SOURCE RECORDS Start Marker
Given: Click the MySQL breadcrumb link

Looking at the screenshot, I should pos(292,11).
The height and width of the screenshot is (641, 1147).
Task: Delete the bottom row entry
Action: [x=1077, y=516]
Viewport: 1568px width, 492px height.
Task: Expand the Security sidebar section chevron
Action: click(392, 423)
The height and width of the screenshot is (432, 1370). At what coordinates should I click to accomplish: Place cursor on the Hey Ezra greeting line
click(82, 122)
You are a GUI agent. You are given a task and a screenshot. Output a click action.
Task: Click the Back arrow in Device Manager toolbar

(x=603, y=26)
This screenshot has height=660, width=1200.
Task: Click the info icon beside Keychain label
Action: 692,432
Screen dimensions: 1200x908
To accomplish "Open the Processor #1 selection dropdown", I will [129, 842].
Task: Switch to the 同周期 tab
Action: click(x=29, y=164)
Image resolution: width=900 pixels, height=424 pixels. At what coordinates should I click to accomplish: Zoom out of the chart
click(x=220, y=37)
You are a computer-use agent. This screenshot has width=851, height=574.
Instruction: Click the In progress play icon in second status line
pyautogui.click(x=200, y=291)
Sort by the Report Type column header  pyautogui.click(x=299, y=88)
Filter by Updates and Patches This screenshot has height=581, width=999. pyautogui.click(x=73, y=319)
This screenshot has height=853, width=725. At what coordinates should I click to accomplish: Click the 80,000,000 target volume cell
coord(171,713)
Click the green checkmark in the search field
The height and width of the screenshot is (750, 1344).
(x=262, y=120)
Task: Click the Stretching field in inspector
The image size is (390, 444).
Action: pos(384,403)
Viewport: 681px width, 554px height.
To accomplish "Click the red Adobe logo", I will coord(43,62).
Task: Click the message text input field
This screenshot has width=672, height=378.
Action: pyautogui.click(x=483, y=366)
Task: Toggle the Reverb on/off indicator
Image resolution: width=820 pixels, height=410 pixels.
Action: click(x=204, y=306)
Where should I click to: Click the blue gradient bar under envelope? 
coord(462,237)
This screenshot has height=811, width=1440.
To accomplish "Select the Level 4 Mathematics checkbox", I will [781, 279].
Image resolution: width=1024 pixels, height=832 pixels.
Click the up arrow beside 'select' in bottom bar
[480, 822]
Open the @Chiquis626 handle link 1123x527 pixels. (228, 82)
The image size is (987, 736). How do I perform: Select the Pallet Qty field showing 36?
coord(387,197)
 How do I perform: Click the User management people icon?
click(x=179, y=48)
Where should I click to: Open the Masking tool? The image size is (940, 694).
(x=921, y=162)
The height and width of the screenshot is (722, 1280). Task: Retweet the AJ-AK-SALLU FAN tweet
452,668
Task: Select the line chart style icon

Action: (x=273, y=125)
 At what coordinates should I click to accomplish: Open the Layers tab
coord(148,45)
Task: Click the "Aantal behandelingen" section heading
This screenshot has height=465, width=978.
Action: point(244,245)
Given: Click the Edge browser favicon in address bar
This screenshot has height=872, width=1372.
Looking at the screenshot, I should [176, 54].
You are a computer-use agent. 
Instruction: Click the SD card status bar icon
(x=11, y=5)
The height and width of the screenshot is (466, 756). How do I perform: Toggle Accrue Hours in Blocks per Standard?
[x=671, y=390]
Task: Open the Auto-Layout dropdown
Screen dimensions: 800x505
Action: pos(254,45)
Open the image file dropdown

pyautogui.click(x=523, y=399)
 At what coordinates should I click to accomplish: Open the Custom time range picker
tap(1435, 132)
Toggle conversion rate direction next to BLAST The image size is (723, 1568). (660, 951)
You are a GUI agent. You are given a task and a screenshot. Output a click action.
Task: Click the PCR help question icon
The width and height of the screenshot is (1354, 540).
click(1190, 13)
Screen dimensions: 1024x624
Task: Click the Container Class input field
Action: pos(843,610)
SOURCE RECORDS End Marker
Transcribe all the material, keeping each word as it is.

Given: Click the MySQL breadcrumb link

Looking at the screenshot, I should pos(292,11).
The height and width of the screenshot is (641, 1147).
Task: Delete the bottom row entry
Action: [x=1077, y=516]
Viewport: 1568px width, 492px height.
Task: Expand the Security sidebar section chevron
Action: click(392, 423)
The height and width of the screenshot is (432, 1370). At what coordinates should I click to accomplish: Place cursor on the Hey Ezra greeting line
click(82, 122)
You are a GUI agent. You are given a task and a screenshot. Output a click action.
Task: Click the Back arrow in Device Manager toolbar

(x=603, y=26)
This screenshot has height=660, width=1200.
Task: Click the info icon beside Keychain label
Action: 692,432
Screen dimensions: 1200x908
To accomplish "Open the Processor #1 selection dropdown", I will [129, 842].
Task: Switch to the 同周期 tab
Action: click(x=29, y=164)
Image resolution: width=900 pixels, height=424 pixels. At what coordinates should I click to accomplish: Zoom out of the chart
click(x=220, y=37)
You are a computer-use agent. This screenshot has width=851, height=574.
Instruction: Click the In progress play icon in second status line
pyautogui.click(x=200, y=291)
Sort by the Report Type column header  pyautogui.click(x=299, y=88)
Filter by Updates and Patches This screenshot has height=581, width=999. pyautogui.click(x=73, y=319)
This screenshot has height=853, width=725. At what coordinates should I click to accomplish: Click the 80,000,000 target volume cell
coord(171,713)
Click the green checkmark in the search field
The height and width of the screenshot is (750, 1344).
(x=262, y=120)
Task: Click the Stretching field in inspector
The image size is (390, 444).
Action: pos(384,403)
Viewport: 681px width, 554px height.
To accomplish "Click the red Adobe logo", I will coord(43,62).
Task: Click the message text input field
This screenshot has width=672, height=378.
Action: pyautogui.click(x=483, y=366)
Task: Toggle the Reverb on/off indicator
Image resolution: width=820 pixels, height=410 pixels.
Action: click(x=204, y=306)
Where should I click to: Click the blue gradient bar under envelope? 
coord(462,237)
This screenshot has height=811, width=1440.
To accomplish "Select the Level 4 Mathematics checkbox", I will [781, 279].
Image resolution: width=1024 pixels, height=832 pixels.
Click the up arrow beside 'select' in bottom bar
[480, 822]
Open the @Chiquis626 handle link 1123x527 pixels. (228, 82)
The image size is (987, 736). How do I perform: Select the Pallet Qty field showing 36?
coord(387,197)
 How do I perform: Click the User management people icon?
click(x=179, y=48)
Where should I click to: Open the Masking tool? The image size is (940, 694).
(x=921, y=162)
The height and width of the screenshot is (722, 1280). Task: Retweet the AJ-AK-SALLU FAN tweet
452,668
Task: Select the line chart style icon

Action: (x=273, y=125)
 At what coordinates should I click to accomplish: Open the Layers tab
coord(148,45)
Task: Click the "Aantal behandelingen" section heading
This screenshot has height=465, width=978.
Action: point(244,245)
Given: Click the Edge browser favicon in address bar
This screenshot has height=872, width=1372.
Looking at the screenshot, I should [176, 54].
You are a computer-use agent. 
Instruction: Click the SD card status bar icon
(x=11, y=5)
The height and width of the screenshot is (466, 756). How do I perform: Toggle Accrue Hours in Blocks per Standard?
[x=671, y=390]
Task: Open the Auto-Layout dropdown
Screen dimensions: 800x505
Action: pos(254,45)
Open the image file dropdown

pyautogui.click(x=523, y=399)
 At what coordinates should I click to accomplish: Open the Custom time range picker
tap(1435, 132)
Toggle conversion rate direction next to BLAST The image size is (723, 1568). (660, 951)
You are a GUI agent. You are given a task and a screenshot. Output a click action.
Task: Click the PCR help question icon
The width and height of the screenshot is (1354, 540).
click(1190, 13)
Screen dimensions: 1024x624
Task: Click the Container Class input field
Action: pos(843,610)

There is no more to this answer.